Excerpted passage:
--------------------

We follow the Functional Dynamic Averaging (FDA) scheme. Let the mean model be

$$ \overline{w_t} = \frac{1}{k} \sum_{i=1}^{k} w_t^{(i)} $$

where $ w_t^{(i)} $ is the model at time $ t $ in some round in the $i$-th learner.

Local models are trained independently and cooperatively and we want to monitor the Round Terminating Conditon (**RTC**):

$$ \frac{1}{k} \sum_{i=1}^{k} \lVert w_t^{(i)} - \overline{w_t} \rVert_2^2  \leq \Theta $$

where the left-hand side is the **model variance**, and threshold $\Theta$ is a hyperparameter of the FDA, defined at the beginning of the round; it may change at each round. When the monitoring logic cannot guarantee the validity of RTC, the round terminates. All local models are pulled into `tff.SERVER`, and $\bar{w_t}$ is set to their average. Then, another round begins.

--------------------

Word and element locating data:
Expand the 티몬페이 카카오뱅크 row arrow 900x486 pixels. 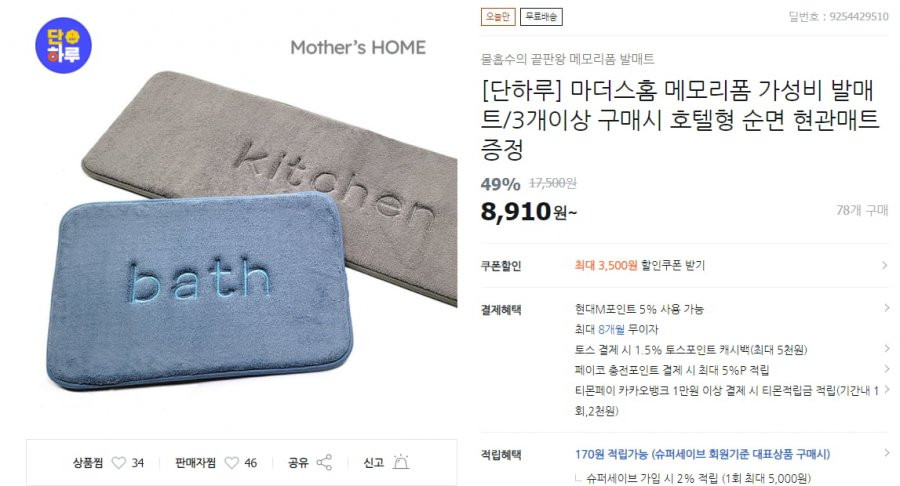tap(887, 390)
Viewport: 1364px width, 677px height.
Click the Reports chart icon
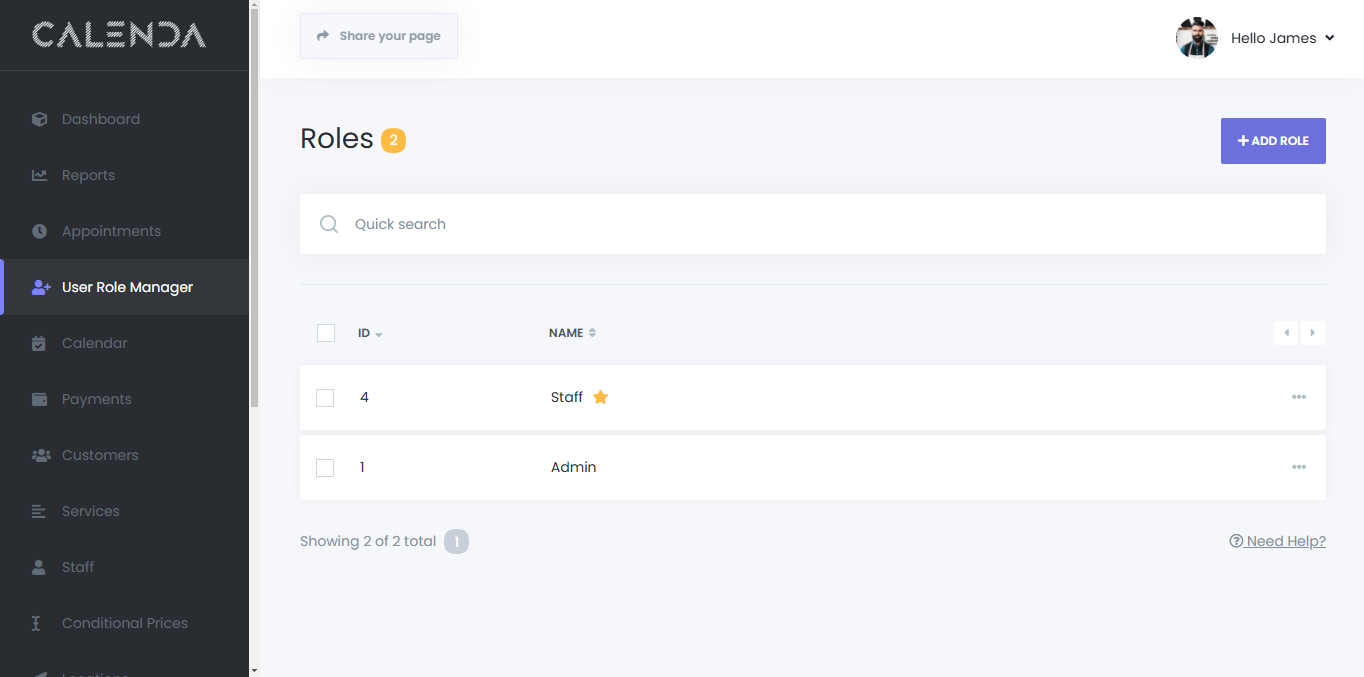(40, 175)
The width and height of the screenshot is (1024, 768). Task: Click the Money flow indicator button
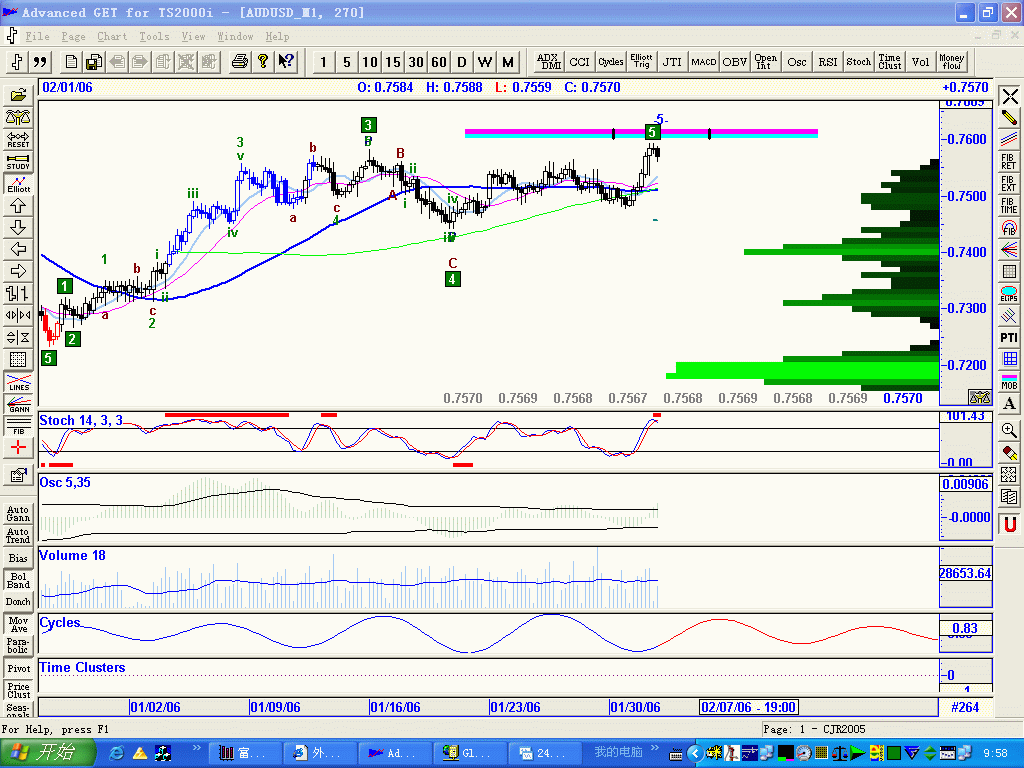pos(951,62)
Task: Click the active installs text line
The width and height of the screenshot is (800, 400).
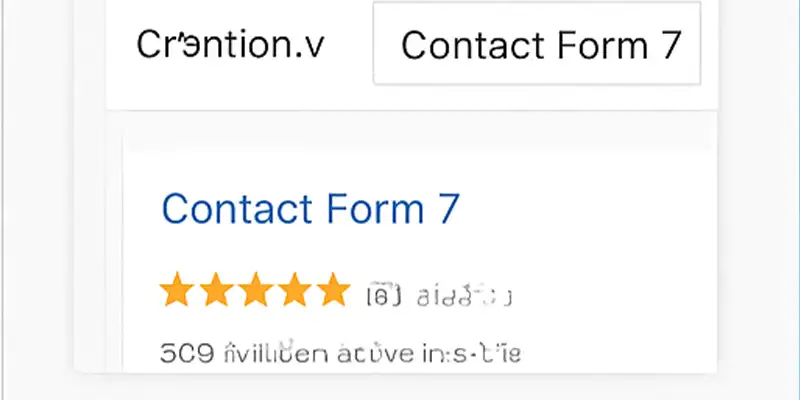Action: coord(340,354)
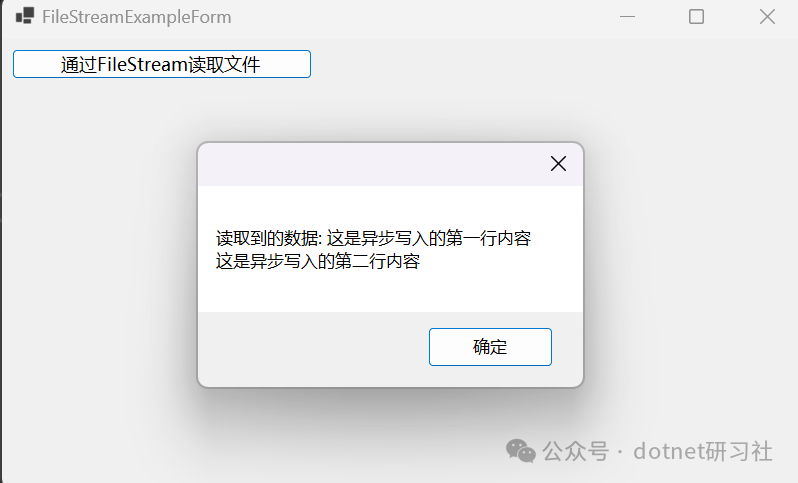The width and height of the screenshot is (798, 483).
Task: Click the white message body below the text
Action: click(390, 293)
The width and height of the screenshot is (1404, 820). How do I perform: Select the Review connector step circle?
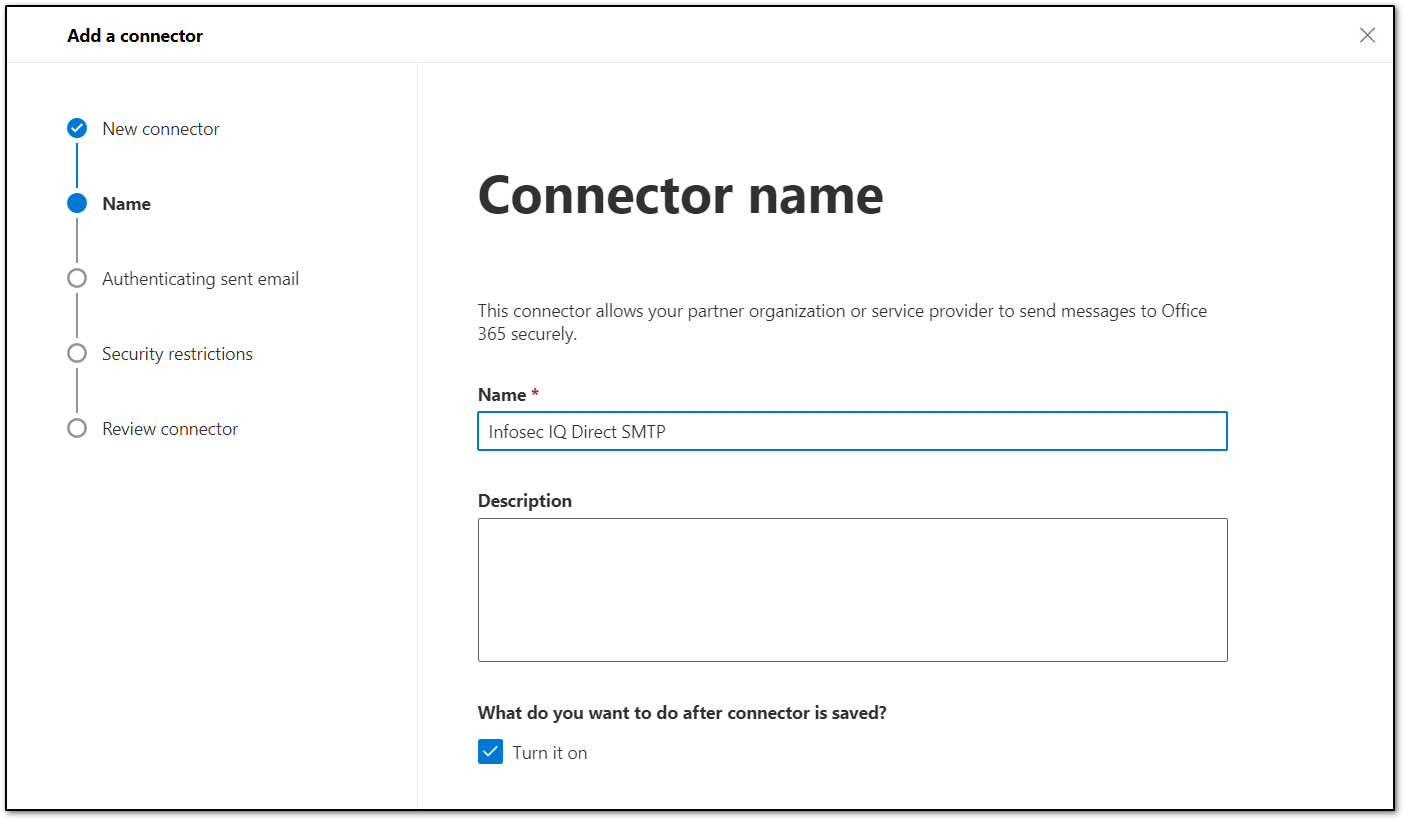pos(77,428)
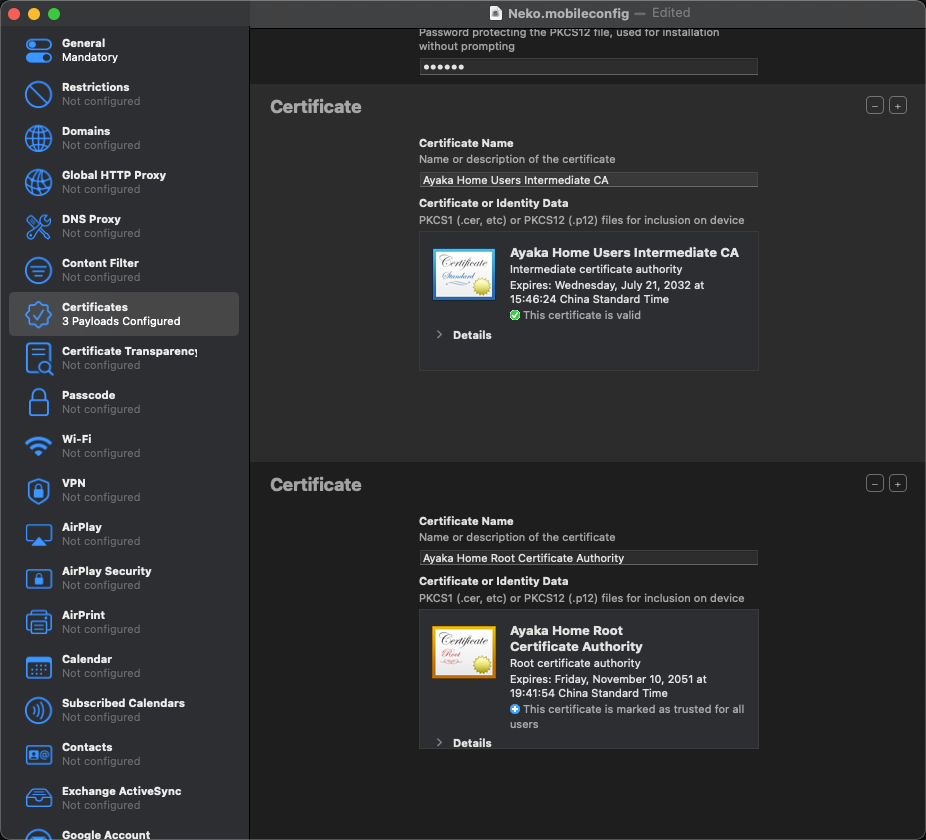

--------------------

Exercise task 1: List, in order, what the FDA passage says happens once the monitoring logic cannot guarantee the validity of the RTC.
Exercise task 2: In the FDA passage, what is the left-hand side of the Round Terminating Condition called?
Exercise task 3: Repeat the FDA passage from "We follow the" up to and including "another round begins.".

Written answer 1:
1. The round terminates.
2. All local models are pulled into `tff.SERVER`.
3. $\bar{w_t}$ is set to their average.
4. Another round begins.

Written answer 2: The model variance.

Written answer 3:
We follow the Functional Dynamic Averaging (FDA) scheme. Let the mean model be

$$ \overline{w_t} = \frac{1}{k} \sum_{i=1}^{k} w_t^{(i)} $$

where $ w_t^{(i)} $ is the model at time $ t $ in some round in the $i$-th learner.

Local models are trained independently and cooperatively and we want to monitor the Round Terminating Conditon (**RTC**):

$$ \frac{1}{k} \sum_{i=1}^{k} \lVert w_t^{(i)} - \overline{w_t} \rVert_2^2  \leq \Theta $$

where the left-hand side is the **model variance**, and threshold $\Theta$ is a hyperparameter of the FDA, defined at the beginning of the round; it may change at each round. When the monitoring logic cannot guarantee the validity of RTC, the round terminates. All local models are pulled into `tff.SERVER`, and $\bar{w_t}$ is set to their average. Then, another round begins.